(Montréal) Tard jeudi, on ne savait toujours pas si le match entre l’Impact et le Toronto FC allait être reporté. Il a eu lieu. Mais contre le gré des joueurs montréalais.

En soutien au mouvement de protestation contre le plus récent acte de brutalité policière envers un Noir aux États-Unis, les joueurs de l’Impact souhaitaient son report, ont fait savoir les défenseurs Rudy Camacho et Luis Binks en conférence d’après-match. Les joueurs du TFC n’étaient pas du même avis.

Après le match, l’entraîneur Thierry Henry a refusé catégoriquement de répondre à toutes les questions à ce sujet, insistant pour parler du duel, remporté 1-0 par Toronto.

« Toronto nous a été supérieur, il faut leur donner le crédit. On a la chance de rejouer mardi et de rectifier [le tir] », a-t-il essentiellement répété à quelques reprises, ajoutant plus tard qu’il ne voulait pas discuter davantage des arbitres ou des absents. « Il y avait une équipe en face qui devait jouer contre Toronto, et ça n’a pas été suffisant. »

Mais Camacho a été davantage loquace. « On s’était mis d’accord avec l’équipe pour ne pas jouer. Entre-temps hier [jeudi], on a eu un appel téléphonique avec le Toronto FC, avec leurs soi-disant joueurs importants pour la cause, et ils nous ont signalé qu’eux voulaient jouer. On a trouvé ça un peu bizarre, on s’est posé des questions, on a un peu hésité, on a dit qu’on allait jouer le match, et le lendemain, on a réfléchi, et on n’était pas du tout d’accord aujourd’hui. Donc, c’était un peu oui et non, mais finalement, on ne voulait vraiment pas jouer ce match, sauf qu’on a senti que personne [du côté du TFC] ne nous soutenait. »

On ne demandait pas de boycotter, c’était juste pour la cause. On voulait faire ce geste. Ils devaient avoir leurs raisons, on avait les nôtres. On n’était pas d’accord sur ce point-là.

Rudy Camacho, défenseur de l’Impact

Dans le camp torontois, le coach, Greg Vanney, a raconté avoir eu une longue discussion avec Justin Morrow, Jozy Altidore et Richie Laryea jusqu’à tard dans la nuit de jeudi à vendredi. Ses leaders voulaient jouer. Partant de là, il a décidé d’appuyer la décision de ses joueurs.

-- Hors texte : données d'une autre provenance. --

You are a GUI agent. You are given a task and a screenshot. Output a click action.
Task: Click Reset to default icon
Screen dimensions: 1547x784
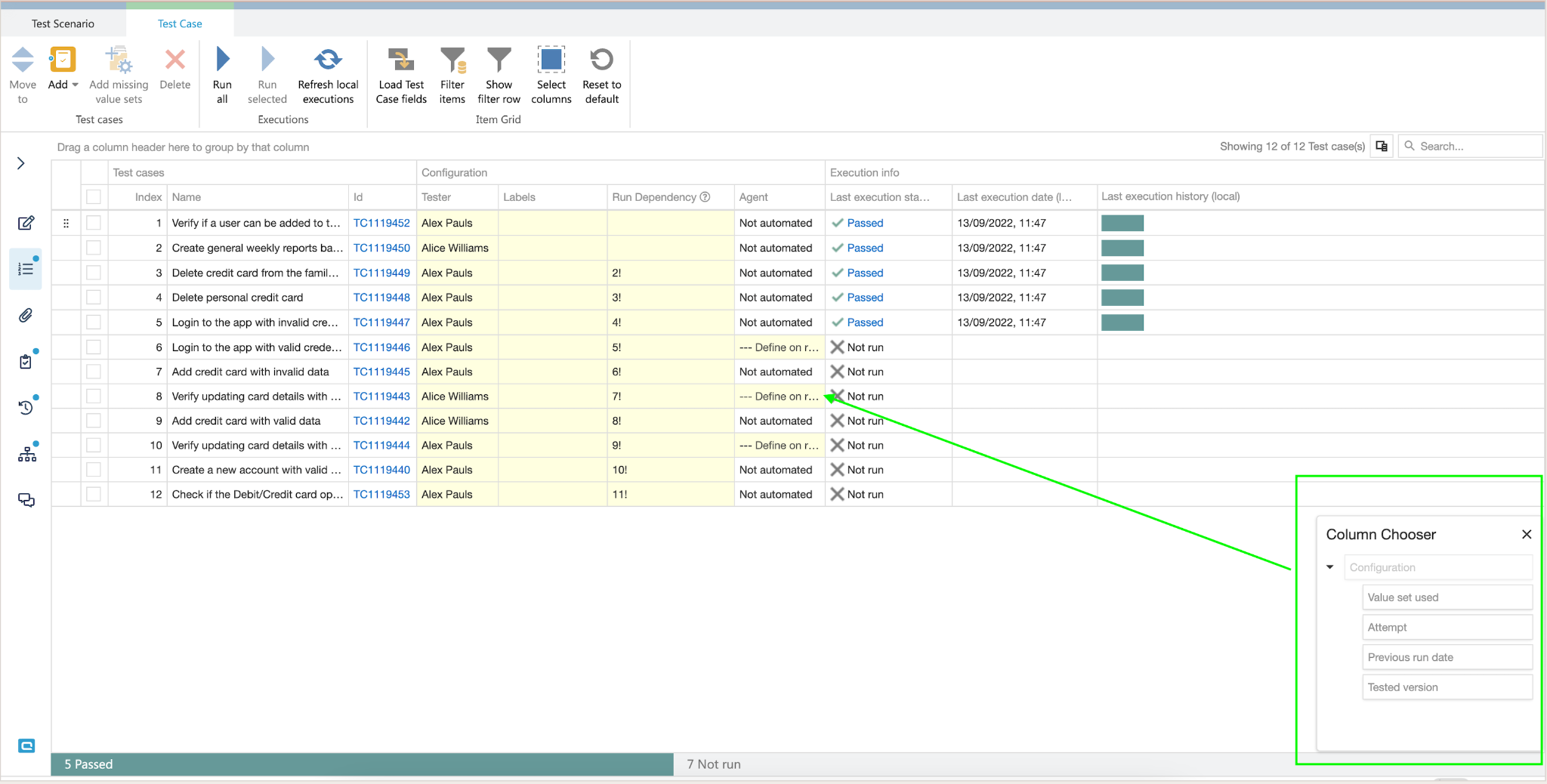click(x=601, y=60)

Altidore n’était pas de la rencontre, mais pour des raisons personnelles, a affirmé l’entraîneur.

« Ç’a été incroyablement difficile pour moi de jouer ce soir », a pour sa part assuré le défenseur torontois Justin Morrow.

Par ailleurs, le milieu étoile Michael Bradley est le seul joueur sur le terrain à ne pas avoir posé le genou au sol pendant l’hymne national. Tout comme son coach, il ne l’a fait que pendant le moment de recueillement pour le mouvement Black Lives Matter juste avant le coup de sifflet inaugural. Bradley a affirmé y avoir pensé longuement et ne pas juger bon de parler de lui pendant 30 secondes pour s’expliquer, ajoutant qu’il serait toujours « une voix forte pour l’égalité raciale ».

Et le match?

La poignée de fans disséminés dans les gradins du stade Saputo ont vu les leurs s’incliner au terme d’un duel peu animé. La cloche enveloppée d’un drapeau noir sur lequel étaient inscrites en jaune les lettres BLM n’aura jamais retenti. Ils sont rares, les matchs ternes entre les deux ennemis jurés. Celui de vendredi fera partie des exceptions.

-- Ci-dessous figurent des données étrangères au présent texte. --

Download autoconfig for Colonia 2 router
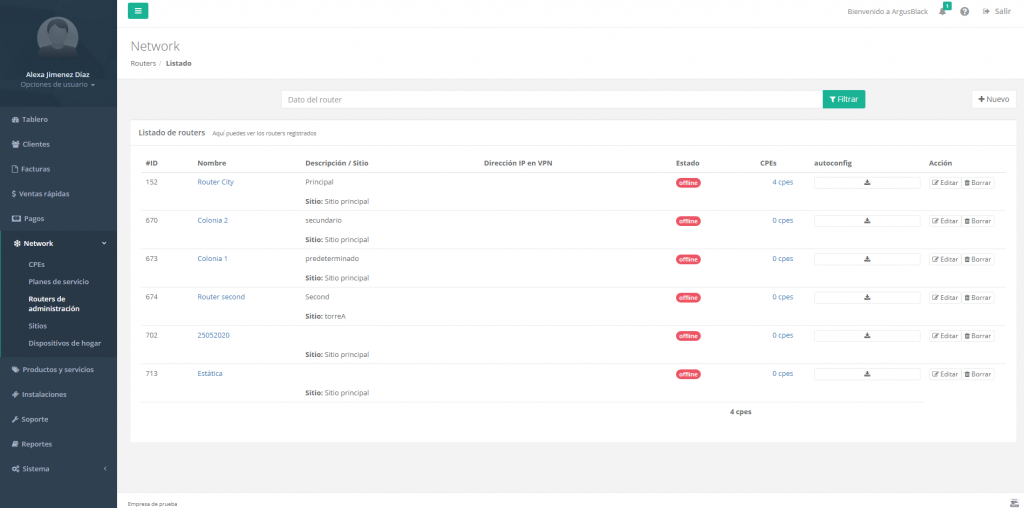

Jugez-en : aucun tir après 30 minutes. Aucun tir cadré de toute la première demie. Ni même un carton ! En fait, il y a bien eu un tir cadré… avant qu’il ne soit retiré de la feuille de match : un but de la tête refusé au TFC sur hors-jeu à la 36e minute.

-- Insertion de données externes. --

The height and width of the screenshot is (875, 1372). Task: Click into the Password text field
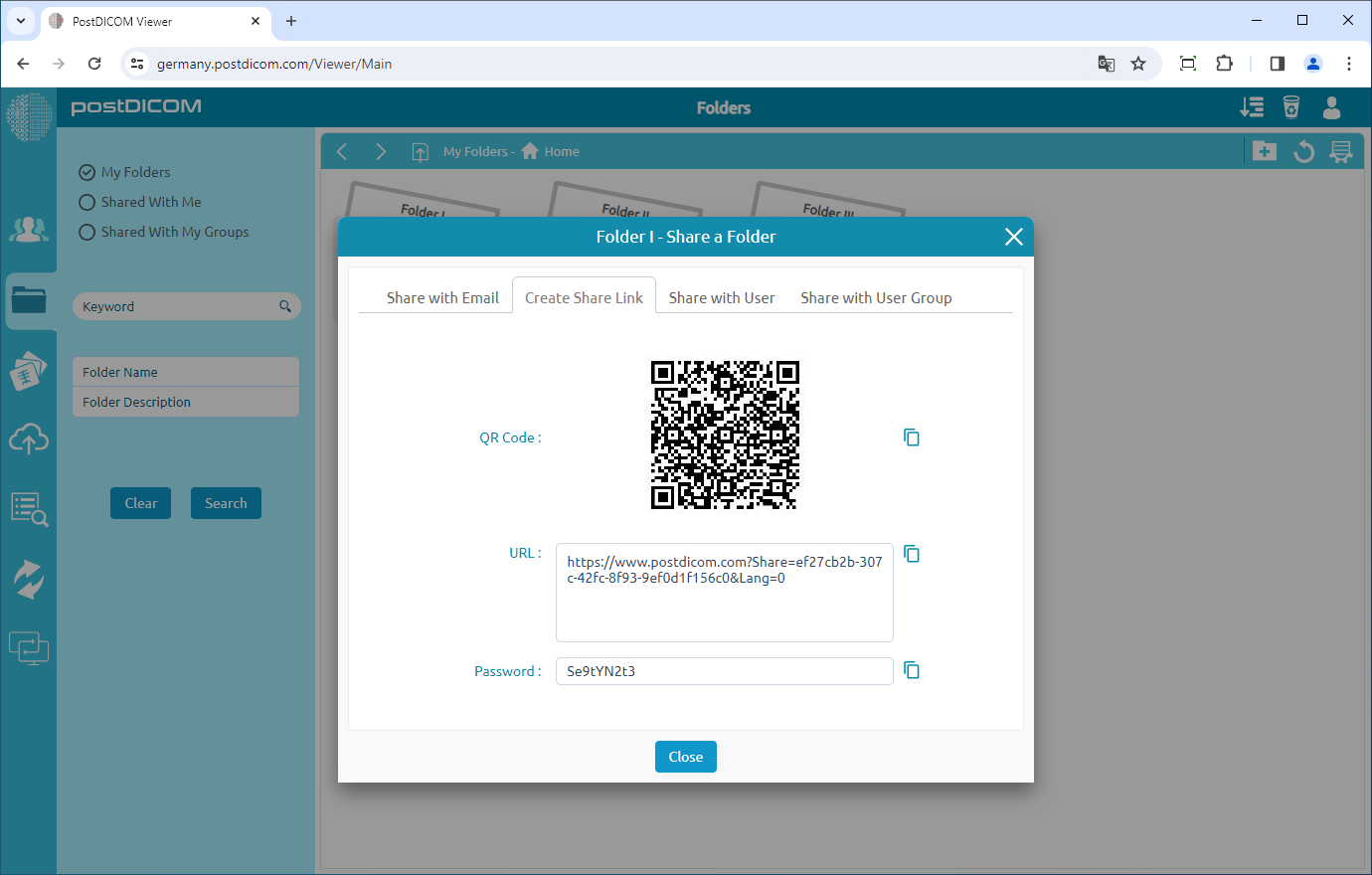pos(724,671)
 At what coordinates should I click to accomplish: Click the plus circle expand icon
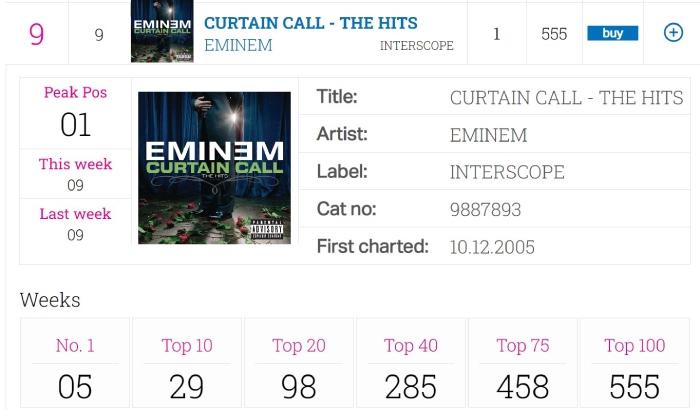pyautogui.click(x=673, y=33)
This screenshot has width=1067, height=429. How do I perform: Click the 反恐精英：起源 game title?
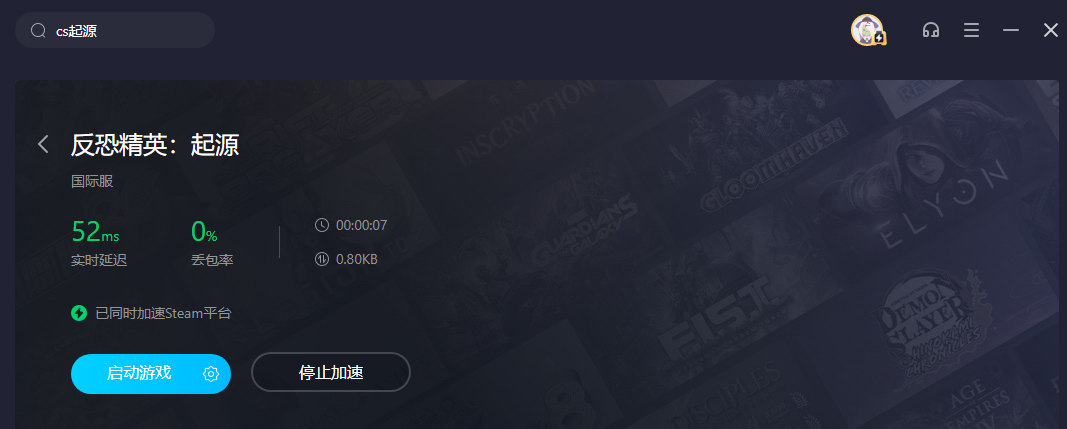(x=154, y=144)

En début de deuxième demie, une main malchanceuse dans la surface aura coûté le match à l’équipe montréalaise, Álex Pozuelo concrétisant le tir de pénalité à la 50e minute.

L’Impact croyait bien avoir égalé le score un peu plus tard par l’entremise de Romell Quioto, mais l’attaquant était tout juste hors-jeu sur la séquence.

Le onze montréalais se débrouillait sans les services de Saphir Taïder et de Samuel Piette, qui ont accueilli l’arrivée de nouveau-nés jeudi et vendredi respectivement.

Ce match comptait à la fois pour le classement de la ligue et le championnat canadien. Les deux formations remettent ça avec ces mêmes enjeux, mardi, à Toronto.